Méthodes d'investissement

Les différents fonds utilisent des méthodes d'investissement variables ; Certains refusent de prendre des parts importantes du capital des entreprises étrangères comme le fonds norvégien. A l'inverse d'autres sont plus activistes et recherchent surtout des parts importantes comme le fonds de Singapour ou les fonds chinois qui ont envisagé de prendre des parts dans Blackstone ou Bear Stearns. Les degrés de transparence sont également eux aussi très variables, la transparence du fonds Norvégien ou de Temasek Holdings à Singapour tranchant ainsi avec l'opacité de la gestion de la China Investment Corp.

Réactions à leur essor

La question de l'importance de ces fonds a été soulevée régulièrement avec leur essor important; Pour Martin Wolf, directeur des rubriques économie au Financial Times, ces fonds ne posent pas plus de problèmes que d'autres, à condition de définir des listes de sociétés « interdites ». La définition d'entreprises « stratégiques » face à des investisseurs étrangers a déjà été pratiquée dans le passé; en 1988, Margaret Thatcher avait obligé la KIA à revendre sa participation de 22% dans BP. En 2005, les USA ont essayé d'interdire à l'opérateur portuaire Dubai Ports World de mettre la main sur 5 terminaux portuaires, qualifiés de « stratégiques » par certains sénateurs républicains. L'opérateur avait renoncé in fine. A Bruxelles, La Commission Européenne vient de décider d'examiner de près ce « phénomène nouveau »; Le Commissaire au Commerce Peter Mandelson a évoqué la possibilité de recourir aux actions préférentielles pour protéger les entreprises « stratégiques ».

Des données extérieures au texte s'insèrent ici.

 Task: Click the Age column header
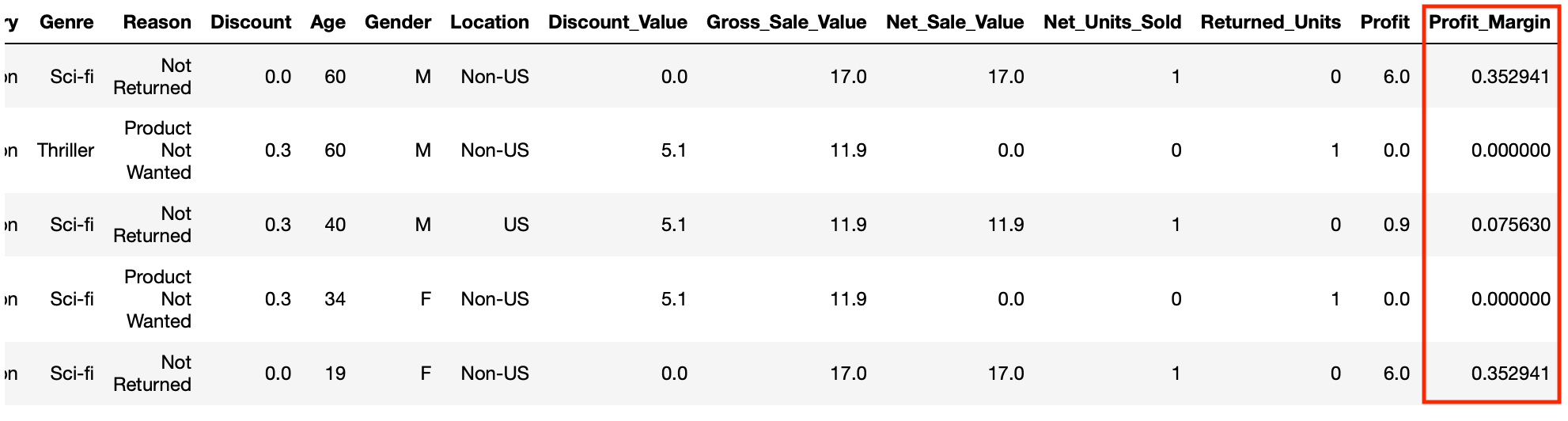coord(328,22)
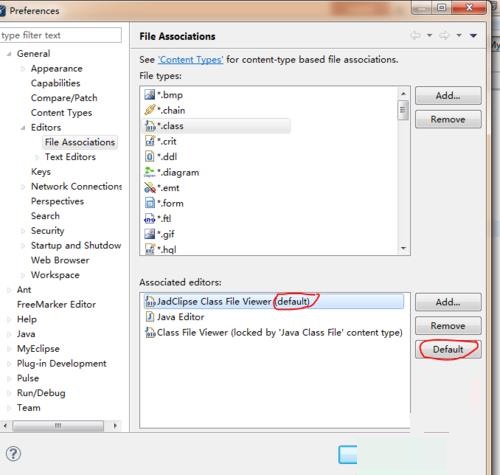Select the *.bmp file type icon
The height and width of the screenshot is (475, 500).
tap(150, 95)
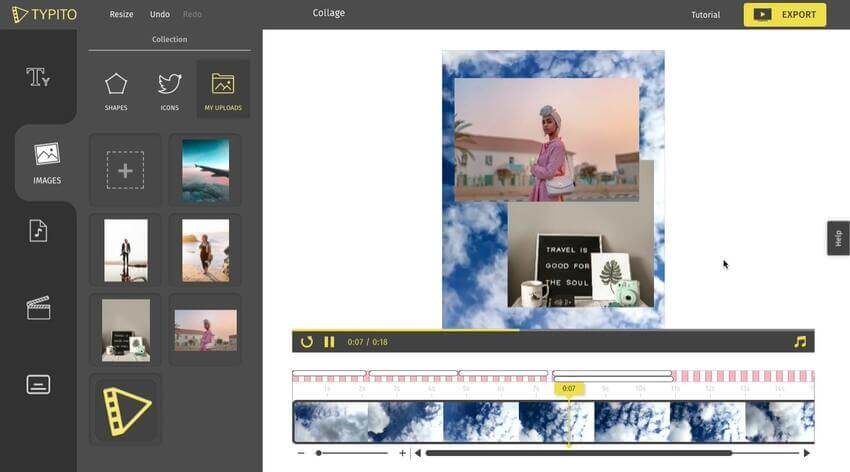Click the Typito logo
Image resolution: width=850 pixels, height=472 pixels.
click(48, 14)
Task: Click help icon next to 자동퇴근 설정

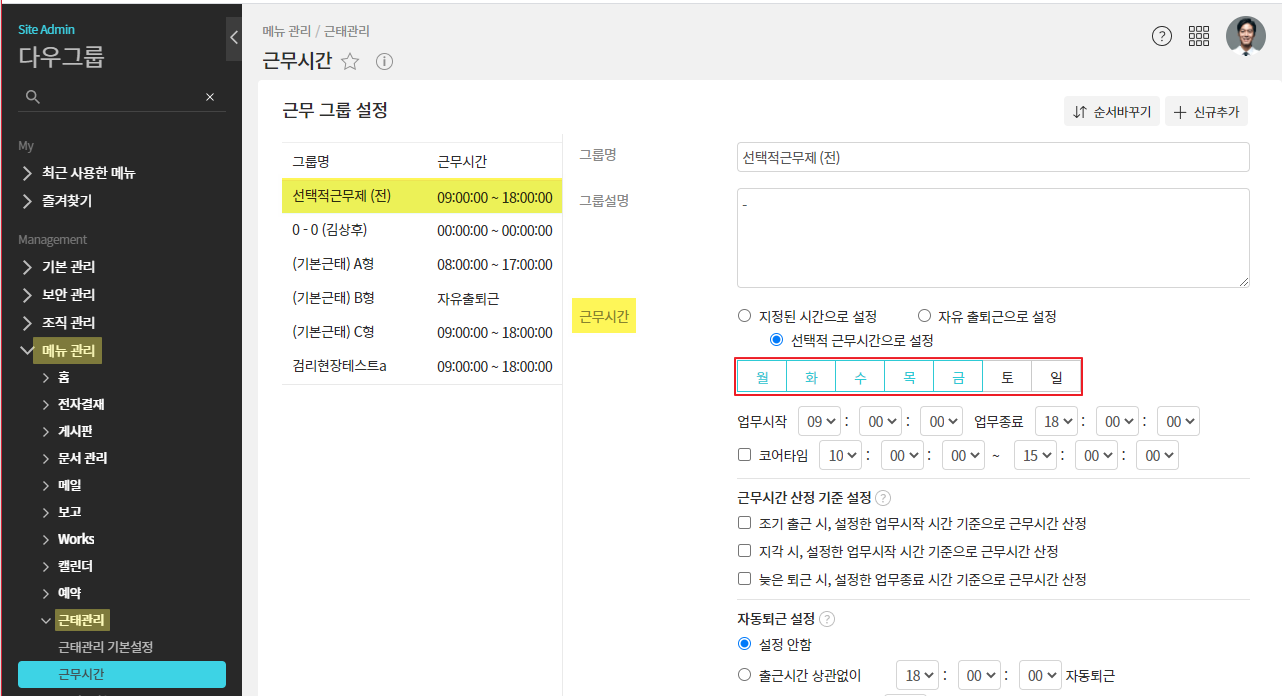Action: click(827, 618)
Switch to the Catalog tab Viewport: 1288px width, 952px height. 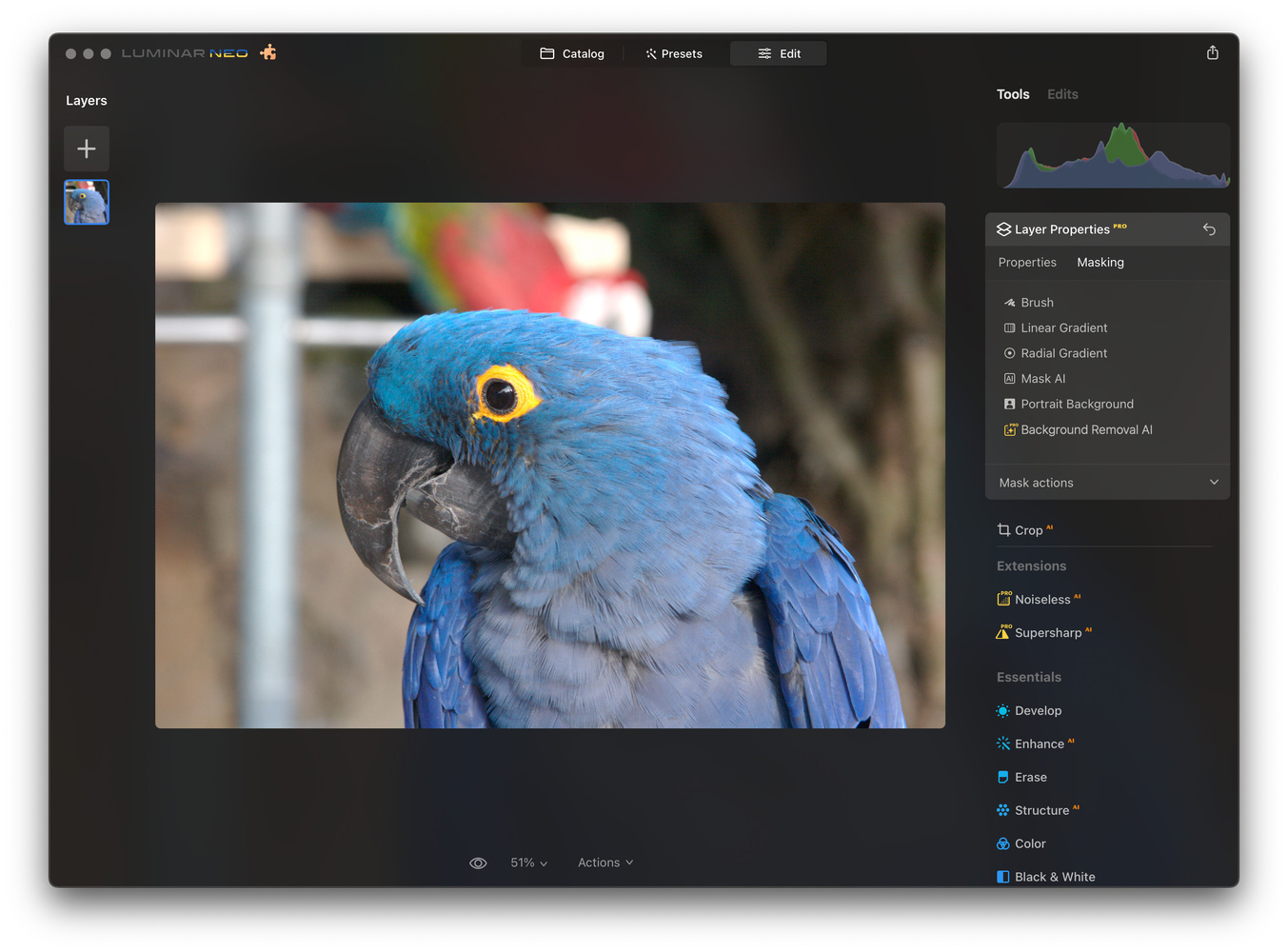(572, 54)
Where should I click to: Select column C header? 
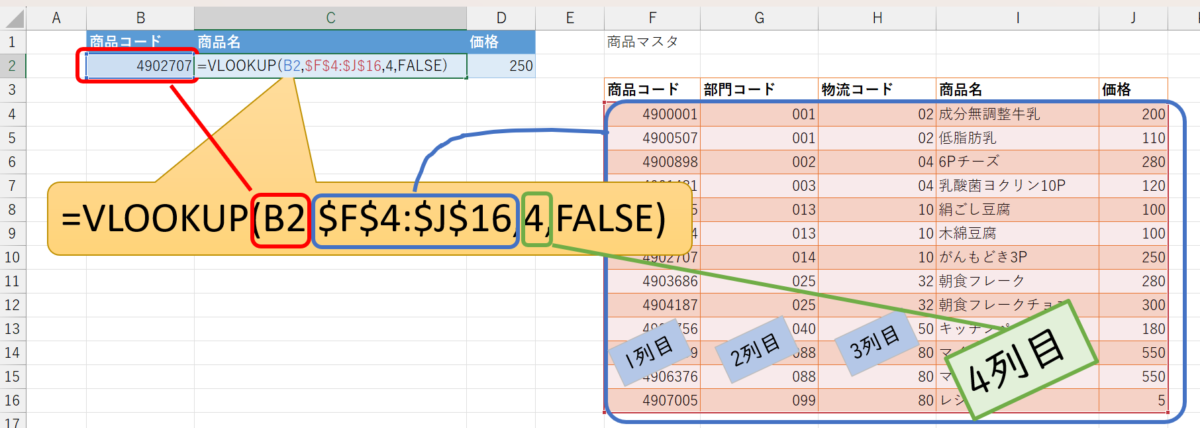point(330,18)
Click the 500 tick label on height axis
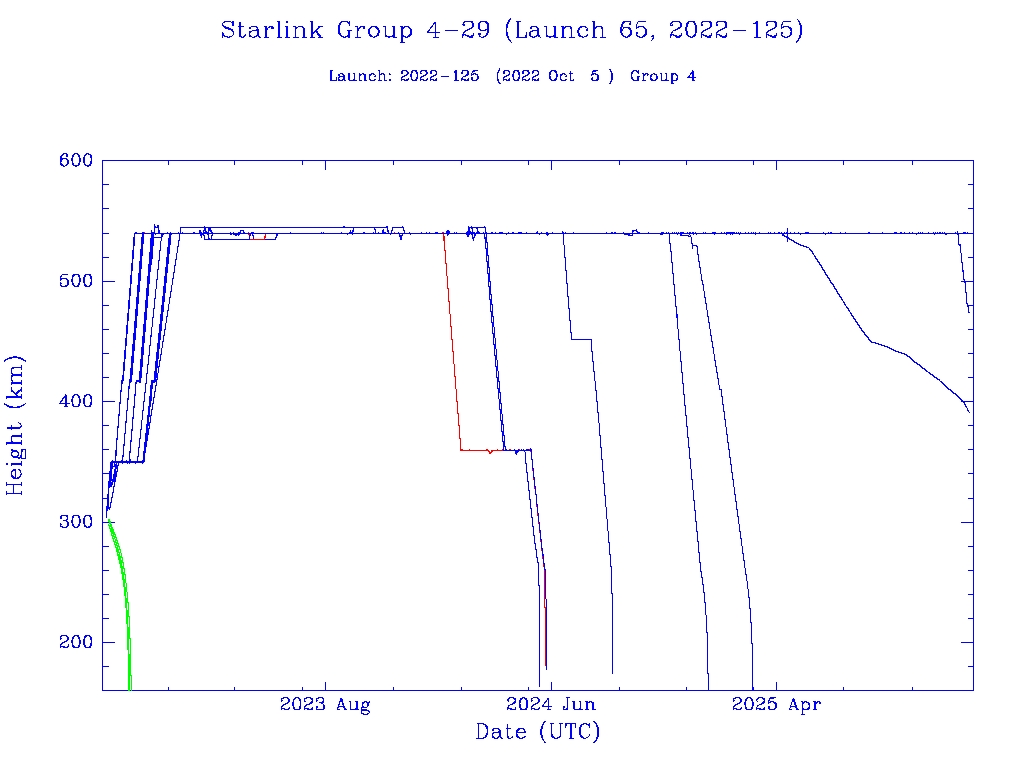 (75, 281)
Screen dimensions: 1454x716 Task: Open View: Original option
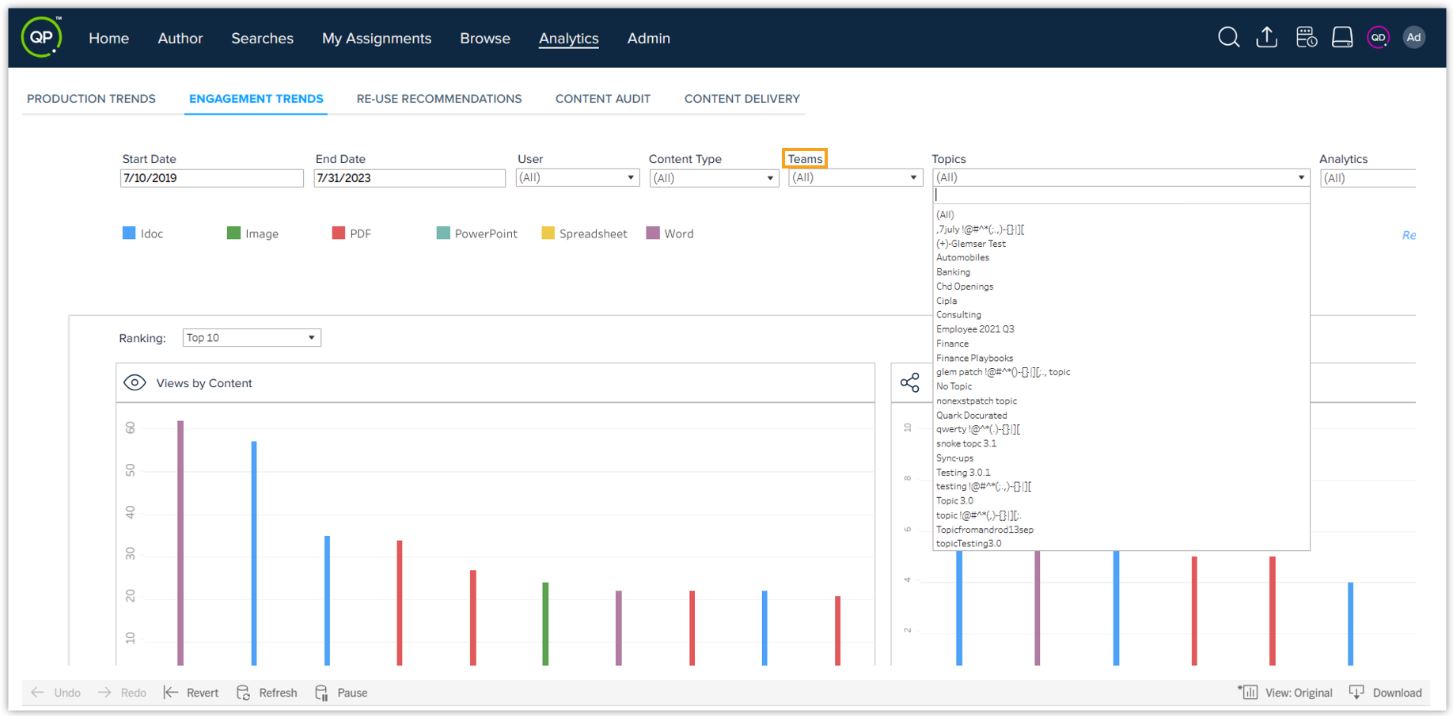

Des réactions hostiles ont eu lieu lors du rachat par des fonds souverains d'entreprises considérées comme sensibles, par exemple en Thaïlande où Temasek Holdings, le fonds singapourien, a racheté à l'ancien premier ministre Thaksin Shinawatra sa société Shin Corp, un acteur important des télécoms.

De même, le gouvernement allemand envisage de prendre des mesures pour réduire les rachats potentiels par des fonds souverains en imposant une autorisation délivrée par l'administration fédérale dès lors qu'un fonds dépasse 25 % du capital d'une entreprise locale. Cette mesure protectionniste est cependant fortement critiquée par le FDP, principal parti d'opposition et la plupart des milieux financiers. Pareillement, Steffen Kern, responsable de la politique des marchés financiers internationaux à la Deutsche Bank, considère que « Le protectionnisme n'est pas un bon outil politique. [..]. Trop de responsables occidentaux voient ces fonds occidentaux ou asiatiques comme des menaces alors qu'ils peuvent représenter un afflux important de capitaux frais ».

Le manque de transparence de certains de ces fonds est également régulièrement critiqué. Si des mesures obligeant ces fonds à être plus transparents étaient passées, elles devraient cependant s'appliquer aussi aux fonds d'investissement et aux fonds spéculatifs.

Les principaux fonds

  • Abu Dhabi Investment Authority (créé en 1976, Émirats arabes unis), gère 875 milliards de dollars.
  • Government Pension Fund-Global (1996, Norvège), 322 milliards $
  • Government of Singapore Investment Corporation (GIC) (1981, Singapour), 215 milliards $
  • Reserve Fund for Future Generation (1953, Koweït), 213 milliards $
  • China Investment Corp. (2007, Chine), 200 milliards $
  • Temasek Holdings (1974, Singapour), 108 milliards $
  • Oil Reserve Fund (2005, Libye)
  • Fonds de régulation des recettes (2000, Algérie)
  • Qatar Investment Authority (Qatar)

On peut également inclure, dans une définition large, la Caisse des dépôts et consignations (France), qui gère environ 120 milliards $ (80 Mds euros), ou le Fonds de réserve pour les retraites (France), qui gère les fonds destinés à compléter les retraites à partir de 2020 et dispose au 30 septembre 2007 d'environ 50 milliards $ (33,8 Mds euros). Toutefois, ces deux fonds à la différence des précédents ne sont pratiquement qu'investis en sociétés nationales.